# Everything happens for a reason



## badbarbie

*I*s this correct? *I'*m getting it tattooed on the back of my neck this weekend, but *I* want to make sure its correct first.

(*G*uess *I* can*'*t post the picture*.*)

*O*kay lets start over.
*D*oes anyone know how to translate "everything happens for a reason" in *J*apanese?


thanks =]


----------



## wathavy

因果応報
As you meant this colloquial intends to say you have what you did.



Or, 因果律　is exactly what you said but the word is for physics.


----------



## Flaminius

Let me try a more literal translation even if it's a bit long for the canvass you have. 

起こることすべてに意味がある

Gross: Everything that happens has a meaning.
[As we cannot conceive the meaning of a thing that does not happen, this means the same as the English sentence, (which does not seem to follow logic very rigorously).]


----------



## wowlycow

Hiya... I want to get a tattoo saying 'everything happens for a reason' and I want to write it in Japanese.

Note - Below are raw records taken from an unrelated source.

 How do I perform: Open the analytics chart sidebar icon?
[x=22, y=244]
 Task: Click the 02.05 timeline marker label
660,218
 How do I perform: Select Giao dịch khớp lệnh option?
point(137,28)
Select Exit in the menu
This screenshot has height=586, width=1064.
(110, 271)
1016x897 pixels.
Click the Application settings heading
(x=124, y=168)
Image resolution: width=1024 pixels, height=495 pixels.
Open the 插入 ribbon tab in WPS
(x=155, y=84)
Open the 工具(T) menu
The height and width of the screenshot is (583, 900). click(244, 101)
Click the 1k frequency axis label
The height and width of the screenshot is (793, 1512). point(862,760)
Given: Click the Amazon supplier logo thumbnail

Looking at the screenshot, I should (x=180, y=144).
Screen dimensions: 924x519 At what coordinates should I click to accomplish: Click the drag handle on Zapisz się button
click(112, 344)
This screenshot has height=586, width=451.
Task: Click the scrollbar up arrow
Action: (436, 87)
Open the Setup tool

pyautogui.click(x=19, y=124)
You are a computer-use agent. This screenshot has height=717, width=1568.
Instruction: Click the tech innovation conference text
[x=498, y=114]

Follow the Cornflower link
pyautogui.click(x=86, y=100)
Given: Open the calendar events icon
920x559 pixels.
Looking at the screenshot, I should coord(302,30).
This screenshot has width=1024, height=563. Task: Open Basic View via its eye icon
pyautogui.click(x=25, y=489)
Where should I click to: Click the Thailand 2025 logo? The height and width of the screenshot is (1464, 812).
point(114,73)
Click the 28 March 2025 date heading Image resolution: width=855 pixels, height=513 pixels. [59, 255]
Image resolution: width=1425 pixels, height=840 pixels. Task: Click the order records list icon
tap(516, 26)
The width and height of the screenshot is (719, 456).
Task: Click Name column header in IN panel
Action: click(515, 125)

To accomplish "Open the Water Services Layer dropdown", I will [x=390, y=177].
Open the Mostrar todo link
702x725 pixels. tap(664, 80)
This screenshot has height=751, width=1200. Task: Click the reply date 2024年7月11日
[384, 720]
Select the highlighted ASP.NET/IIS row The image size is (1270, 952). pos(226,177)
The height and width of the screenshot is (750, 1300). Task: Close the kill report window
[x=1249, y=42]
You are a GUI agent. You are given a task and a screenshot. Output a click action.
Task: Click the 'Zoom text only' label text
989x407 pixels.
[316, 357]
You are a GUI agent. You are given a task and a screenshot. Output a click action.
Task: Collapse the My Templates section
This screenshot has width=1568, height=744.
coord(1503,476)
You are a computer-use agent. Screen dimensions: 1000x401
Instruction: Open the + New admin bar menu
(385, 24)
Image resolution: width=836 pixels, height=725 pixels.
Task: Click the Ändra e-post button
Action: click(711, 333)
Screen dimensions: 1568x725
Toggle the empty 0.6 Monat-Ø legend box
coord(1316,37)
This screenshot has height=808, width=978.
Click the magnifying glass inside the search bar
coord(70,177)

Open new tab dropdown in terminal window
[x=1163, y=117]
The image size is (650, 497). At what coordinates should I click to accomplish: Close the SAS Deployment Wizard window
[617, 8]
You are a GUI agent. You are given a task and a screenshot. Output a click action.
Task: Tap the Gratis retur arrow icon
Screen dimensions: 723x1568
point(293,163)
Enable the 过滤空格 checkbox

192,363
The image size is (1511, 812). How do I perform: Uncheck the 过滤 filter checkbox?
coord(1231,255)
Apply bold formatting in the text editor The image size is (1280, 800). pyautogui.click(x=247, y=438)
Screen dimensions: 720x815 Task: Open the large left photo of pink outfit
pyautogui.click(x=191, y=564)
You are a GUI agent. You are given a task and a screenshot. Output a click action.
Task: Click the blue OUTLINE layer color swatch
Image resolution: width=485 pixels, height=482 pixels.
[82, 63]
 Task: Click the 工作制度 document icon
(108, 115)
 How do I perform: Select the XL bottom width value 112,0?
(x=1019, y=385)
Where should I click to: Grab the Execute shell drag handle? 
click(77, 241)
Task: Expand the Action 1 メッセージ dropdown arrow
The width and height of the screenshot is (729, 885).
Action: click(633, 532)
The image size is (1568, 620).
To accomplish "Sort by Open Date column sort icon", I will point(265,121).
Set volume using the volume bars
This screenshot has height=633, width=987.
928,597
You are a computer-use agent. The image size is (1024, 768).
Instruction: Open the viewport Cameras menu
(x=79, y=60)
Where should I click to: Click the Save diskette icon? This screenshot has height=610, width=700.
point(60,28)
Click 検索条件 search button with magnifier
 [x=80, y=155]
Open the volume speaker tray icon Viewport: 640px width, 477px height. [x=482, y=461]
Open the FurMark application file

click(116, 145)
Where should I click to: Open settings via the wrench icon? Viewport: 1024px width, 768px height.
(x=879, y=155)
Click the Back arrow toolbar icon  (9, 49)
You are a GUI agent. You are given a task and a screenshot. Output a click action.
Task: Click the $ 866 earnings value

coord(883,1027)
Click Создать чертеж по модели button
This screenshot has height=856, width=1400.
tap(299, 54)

Does anyone know of a Japanese proverb or idiom which means this? Alternatively can anyone offer a decent translation? The one I currently have is: 理由のでき事が起こるある --is this accurate??

Thanks for your help!


----------



## Wishfull

Hi, nice to meet you, wowlycow.

理由のでき事が起こるある　is awkward.
すべての出来事（できごと）には理由（わけ）がある　seems to be more natural.
But I don't think すべての出来事には理由がある　is good for tattoo art.
It consists of kanji (出来事　理由）　and kana (す　べ　て　の　に　は　が　あ　る）.
I think kana is not smart for tattoo art. It is clumsy. 
I think four kanji idiom is smart for tattoo art.

For example,
因果応報
This means every outcome has its reason. Good outcome comes from good reason, and bad outcome comes from bad reason.
So if you get some bad trouble, it depends on your bad behavior in advance.

I think there is a slight difference between 因果応報　and "Everything happens for a reason."
The term 因果応報 originally comes from Buddhism. So it has a religious connotation.
So I wonder if you're a Christian, or a Muslim, or believing any other religion but Buddhism, it might be wrong to you.

Besides, in Japan, tattoo is not for decent people. Out-law people tend to do tattoo. In Japan, a lot of public places ban a tatoo-ed person to enter the place.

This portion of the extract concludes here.